> [TEXT FOR ANALYSIS]:
A dilemma is by its very nature a choice between evils, and that is what now faces other countries over the use of poison gas in Syria.

A dilemma is by its very nature a choice between evils, and that is what now faces other countries over the use of poison gas in Syria. All the options may be “on the table,” but none of them are good.

Nobody denies poison gas was used in rebel-held parts of Damascus on Aug. 21 — not even the Syrian government. As many as 1,000 civilians may have been killed. That’s a whole week’s normal death toll in the Syrian civil war in just one day.

After that, however, we run out of facts. The rebels claim the Baathist regime was responsible, while the Syrian government says the rebels did it themselves in the hope of triggering foreign military intervention. Sending United Nations inspectors will not settle that argument: the gas must have come from government stocks but that doesn’t mean the regime did it.

The rebels have not overrun any of the known storage sites for Syrian chemical weapons but they could have secret supporters inside those sites who smuggled some out to them. If you apply the old test of “who benefits?” the rebels, who are losing ground, have a strong incentive to get the Assad regime blamed for using illegal weapons.

> [DATASET]:
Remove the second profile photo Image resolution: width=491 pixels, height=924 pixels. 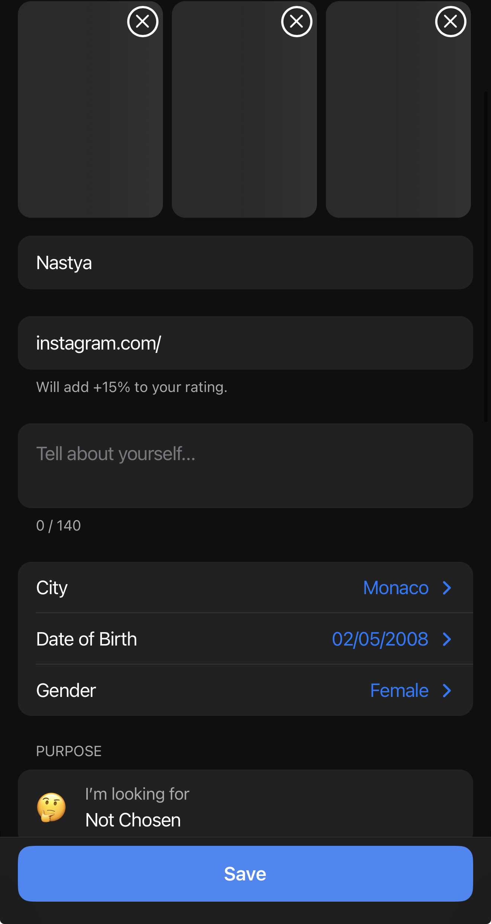coord(296,21)
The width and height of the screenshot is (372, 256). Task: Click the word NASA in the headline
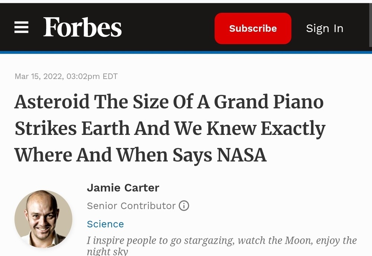(x=242, y=155)
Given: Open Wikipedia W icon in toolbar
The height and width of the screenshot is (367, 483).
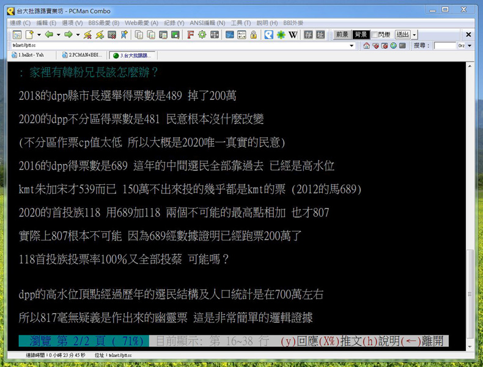Looking at the screenshot, I should pyautogui.click(x=293, y=35).
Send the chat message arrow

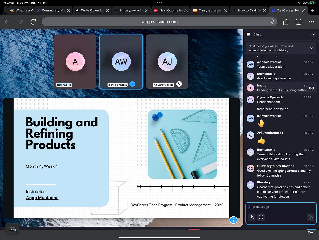[310, 217]
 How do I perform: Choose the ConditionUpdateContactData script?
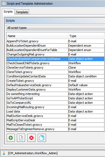pos(55,76)
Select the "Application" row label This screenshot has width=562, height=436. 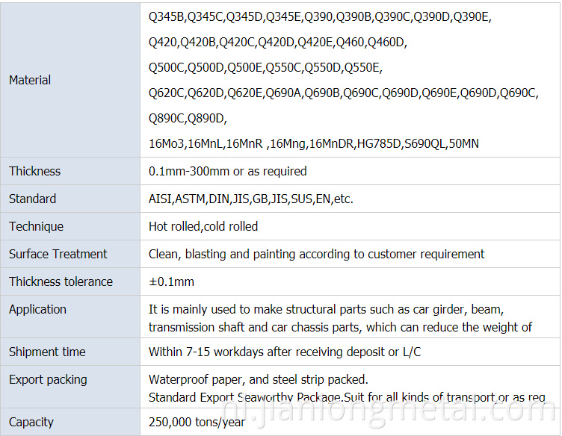pyautogui.click(x=37, y=309)
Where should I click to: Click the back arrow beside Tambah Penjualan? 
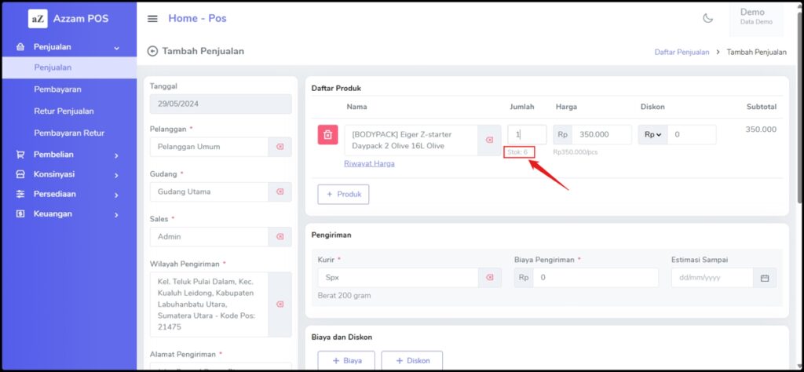click(152, 51)
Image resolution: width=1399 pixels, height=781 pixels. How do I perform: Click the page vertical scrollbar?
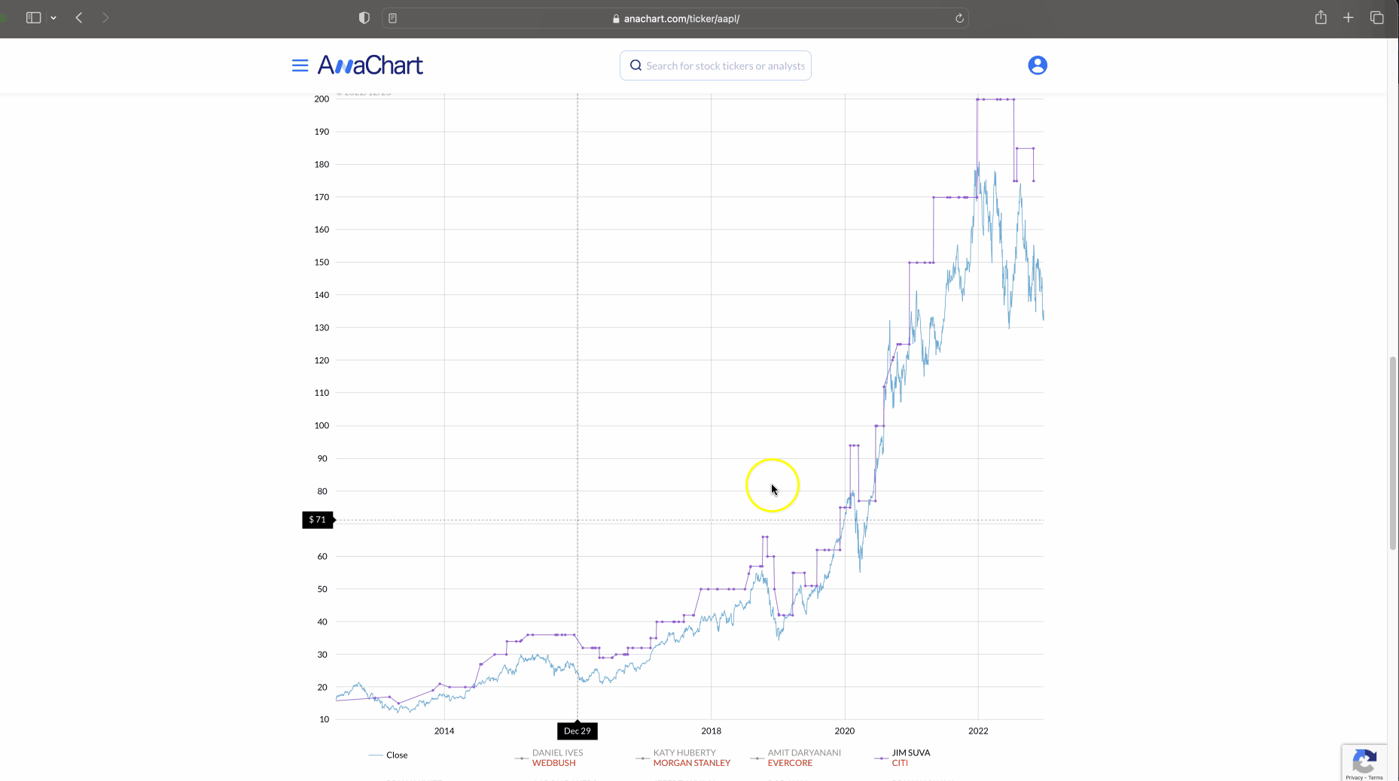tap(1392, 453)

> [PROMPT]:
Rewrite the stretch of the passage on poison gas in Syria from "The rebels have" through "using illegal weapons.", putting "hidden allies" in place of "secret supporters".

> [TASK SOLUTION]:
The rebels have not overrun any of the known storage sites for Syrian chemical weapons but they could have hidden allies inside those sites who smuggled some out to them. If you apply the old test of “who benefits?” the rebels, who are losing ground, have a strong incentive to get the Assad regime blamed for using illegal weapons.